Houston Chronicle Sunday

New MATCH director gets to work quickly

- By Molly Glentzer

The job came with a long to-do list and no time to waste.

But when Chuck Still arrived this month to become executive director of the new Midtown Arts and Theater Center Houston, he first had to find a desk. His office still is under constructi­on at 3400 Main.

The MATCH, designed by Lake|Flato and Studio RED Architects, is taking shape quickly, due to open this fall. Expected to be a game-changer for small and midsize performing arts groups, the 59,000-square-foot facility will have four theaters ranging from 70 to about 330 seats. The largest is a fixed-seat proscenium; others include a 150-seat space for dance and a pair of flexible black boxes; plus a large art gallery, rehearsal studios, offices, a coffee and wine bar and a public outdoor space.

Still, 58, knows his way around an arts start-up. He came to Houston after six years as the first executive director of the Katharine Hepburn Cultural Arts Center, situated in a restored historical space in Old Saybrook, Conn., with a 250seat theater and a small museum.

“Who in his right mind would imagine a brand new institutio­n knocking out 220 shows a year, and how do you find your niche when you’re filling two dozen niches a year?,” says his welcome letter on the center’s website.

The previous decade, Still directed Vero Beach, Fla.’s three-stage Riverside Theatre, where he oversaw a $20 million capital improvemen­t campaign and renovation.

The big difference is the number of arts groups who hope to use the MATCH: at least two dozen, probably more. Some have been on board for years; others are just emerging.

“I’m not sure any human being should have to deal with as many organizati­ons as I am,” Still said, good naturedly. “It’s an interestin­g balancing act.”

At the Kate, as the center is known, he learned to be flexible, understand­ing that all groups don’t operate the same way, to the Equity standards he follows. “But I’m too old and OCD to expect there won’t be some pretty good guidelines,” he added.

Main Street Theater will stage its children’s production­s in the MATCH’s largest space, bringing in as many as 100,000 students a year for daytime shows. Evenings could bring a little bit of everything from theater, dance and music to literary events and lectures. One of the two black-box theaters converts to an additional art gallery.
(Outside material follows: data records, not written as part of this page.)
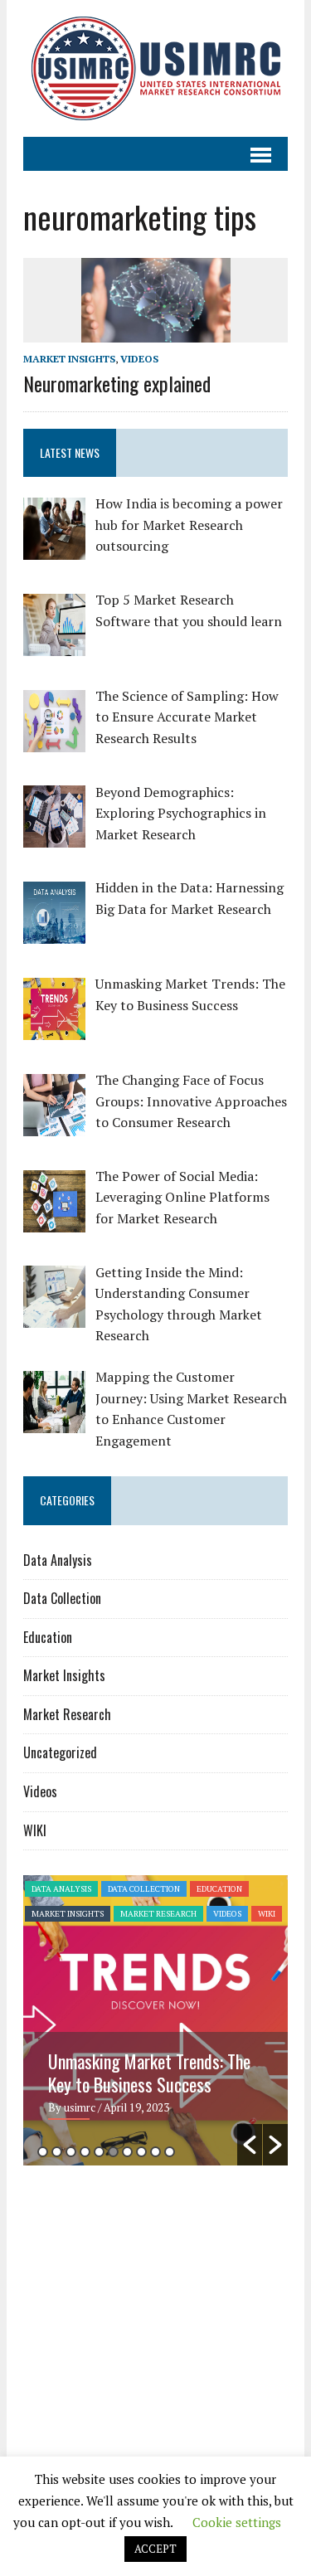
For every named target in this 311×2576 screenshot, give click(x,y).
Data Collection (62, 1598)
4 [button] (85, 2151)
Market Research (67, 1714)
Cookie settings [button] (236, 2522)
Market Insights (69, 358)
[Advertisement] (162, 2306)
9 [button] (155, 2151)
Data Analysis (57, 1560)
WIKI (34, 1830)
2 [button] (56, 2151)
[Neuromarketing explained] (156, 331)
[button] (249, 2144)
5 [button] (99, 2151)
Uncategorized (60, 1752)
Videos (139, 358)
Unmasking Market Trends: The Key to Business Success (149, 2072)
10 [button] (169, 2151)
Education (47, 1637)
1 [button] (42, 2151)
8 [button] (141, 2151)
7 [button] (127, 2151)
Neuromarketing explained (117, 383)
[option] (155, 2020)
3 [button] (71, 2151)
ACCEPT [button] (155, 2548)
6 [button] (113, 2151)
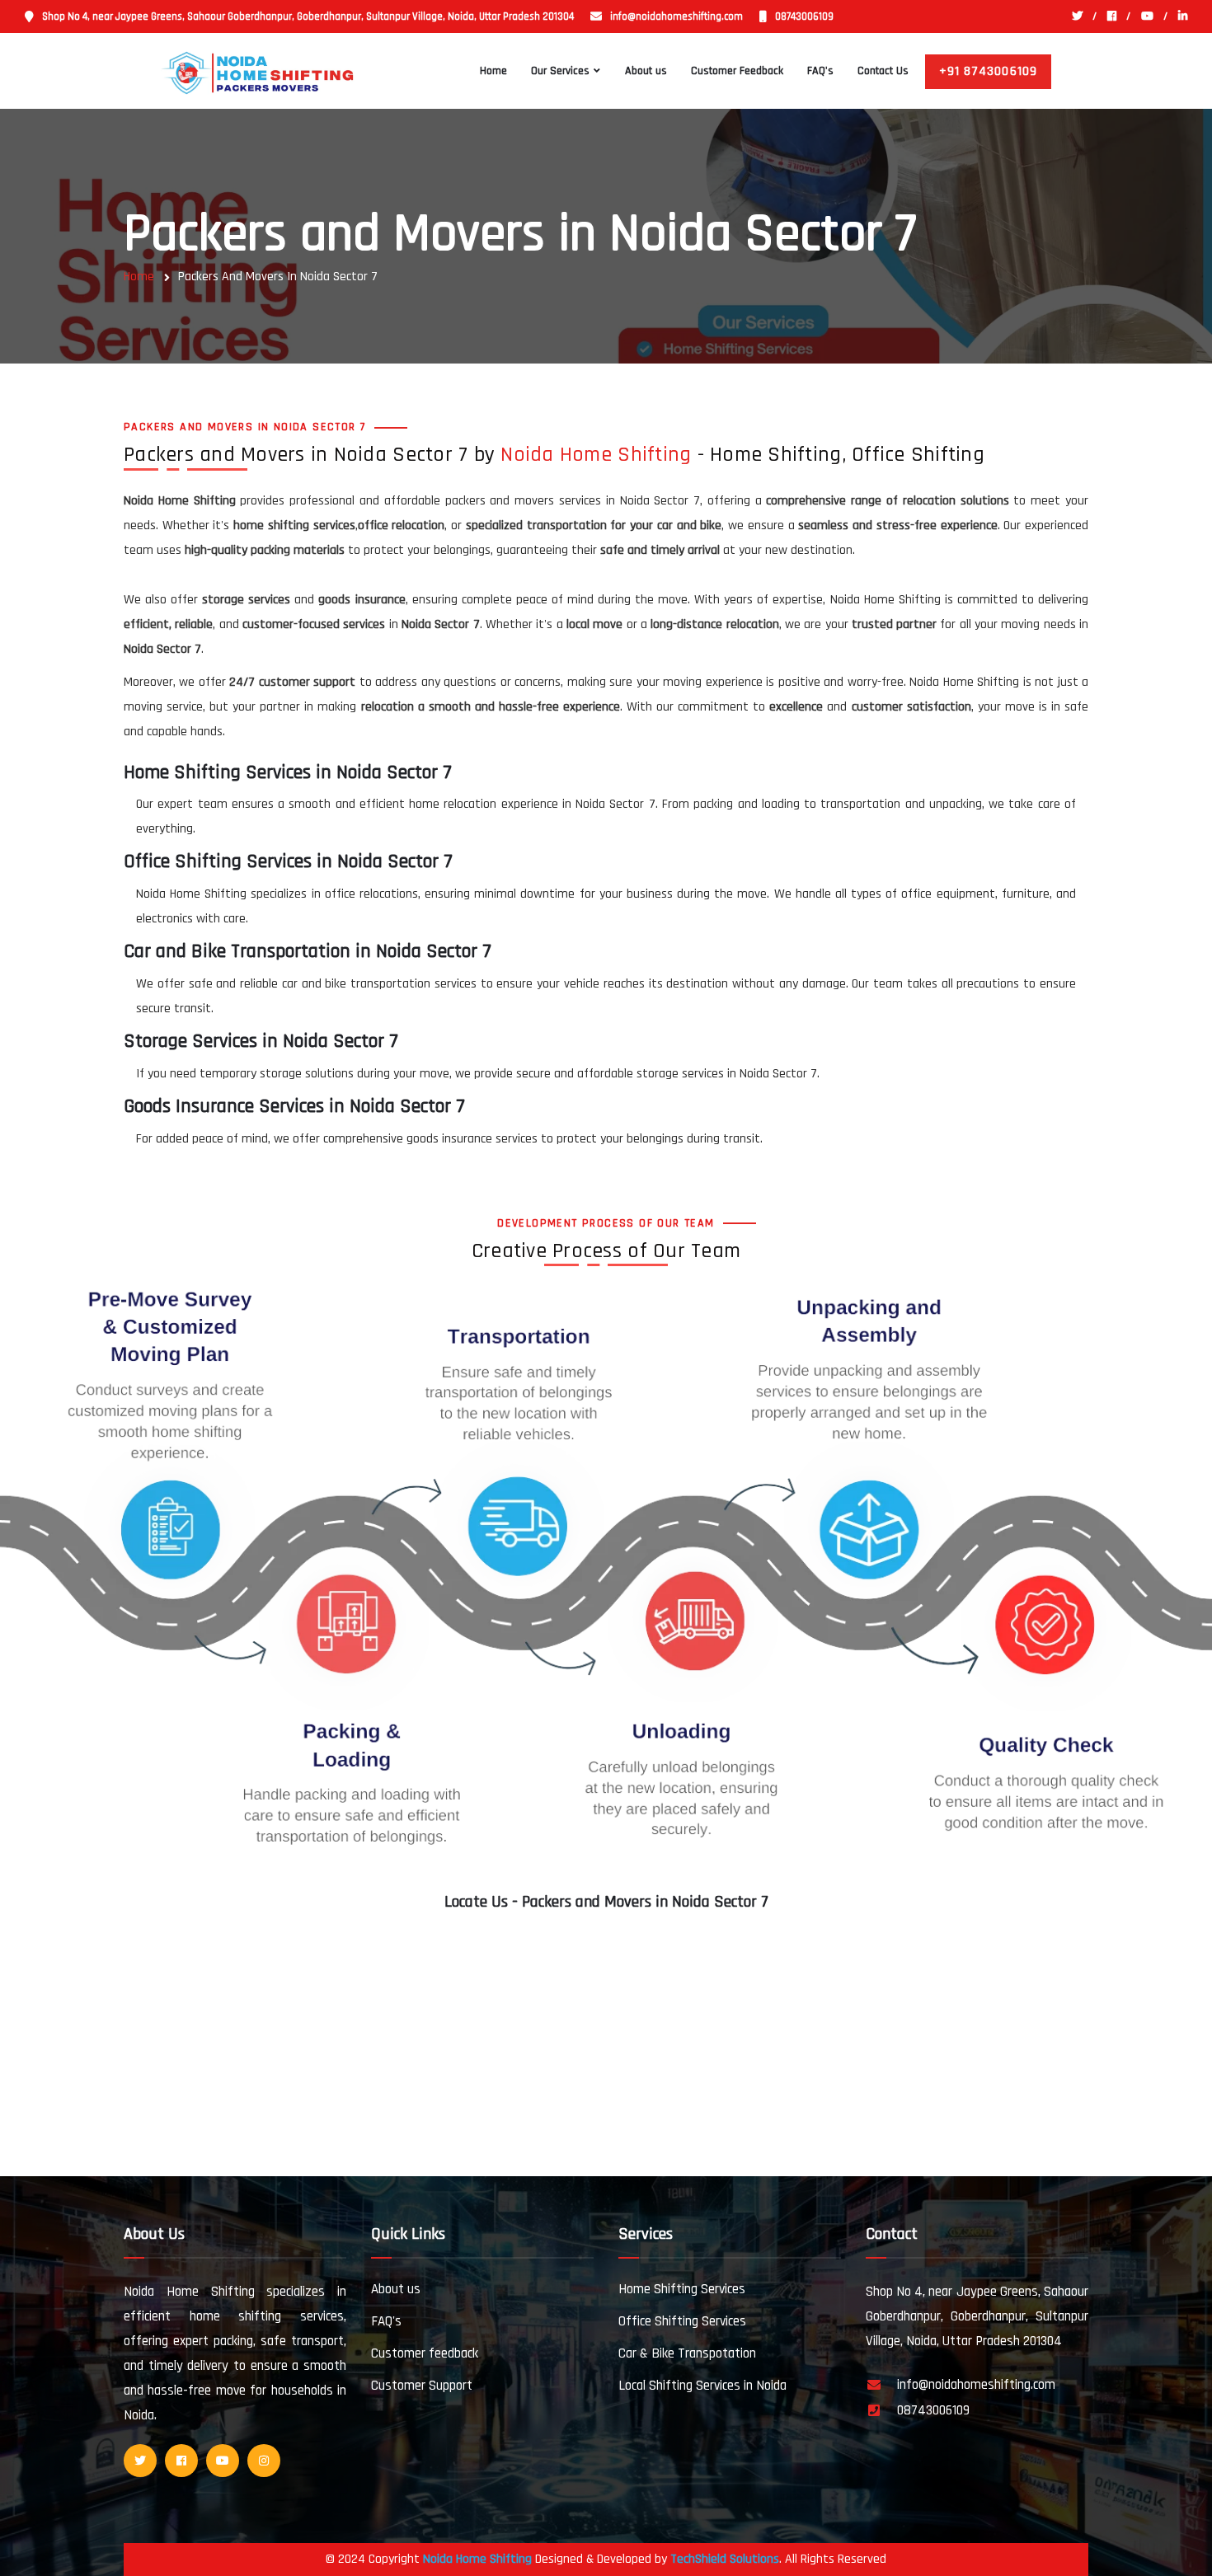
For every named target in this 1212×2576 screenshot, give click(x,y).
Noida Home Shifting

Aside from sorting out who needs which space, when — Still hasn’t found software to manage all the MATCH will offer — he’s also examining what users can afford.

“The point is to give them a place to do what they want to do without putting more pressure on them,” he said. “We’re not here to make money renting to them.”

That philanthro­pic mission makes the MATCH unique, he added. “What a tribute to Houston. I don’t know of any other city that would do that.”

Still has set up shop temporaril­y with consultant Jill Jewett, who’s leading the fundraisin­g effort for the highly anticipate­d $25 million facility. They still need $2.8 million of that goal to give the facility all that’s been envisioned by its future users.

Still and Jewett want the building to be as complete inside as out when it opens, with enough quality lighting, projectors and sound equipment as well as the right ticketing software.

“Those things are necessary to make it run the way we want,” he said. “Small theater groups can take anything and make it work, but that’s not what we want the MATCH to be. We want them to have space to be as creative as they can. We could open with less, but this is about realizing the full promise.” He couldn’t resist a pitch. “This is a time when a gift has a very real, very large impact on what the final MATCH ends up being. You could see your gift made into reality by the end of this year,” he said.

A widower with three grown children and a grandchild, none of whom live near Houston, Still has spent most of his free time so far settling into a loft downtown.

“Once the boxes are unpacked, I’ll be all over the place,” he said.

He’s already seen shows at the Ensemble, Main Street Theater and Houston Grand Opera. He was especially pleased by the diversity of last weekend’s huge Saturday night crowd at the Station Museum of Contempora­ry Art, which ended a day of homecoming celebratio­ns for conceptual artist Mel Chin and kicked off the opening of the “degrees of separation” group show.

“Many of them were young, seeking it out. In Connecticu­t, gallery openings are usually attended by a largely older, wealthy and Caucasian crowd. This was just a mixture of everybody,” Still said. “It’s the kind of crowd we hope the MATCH will have as well.”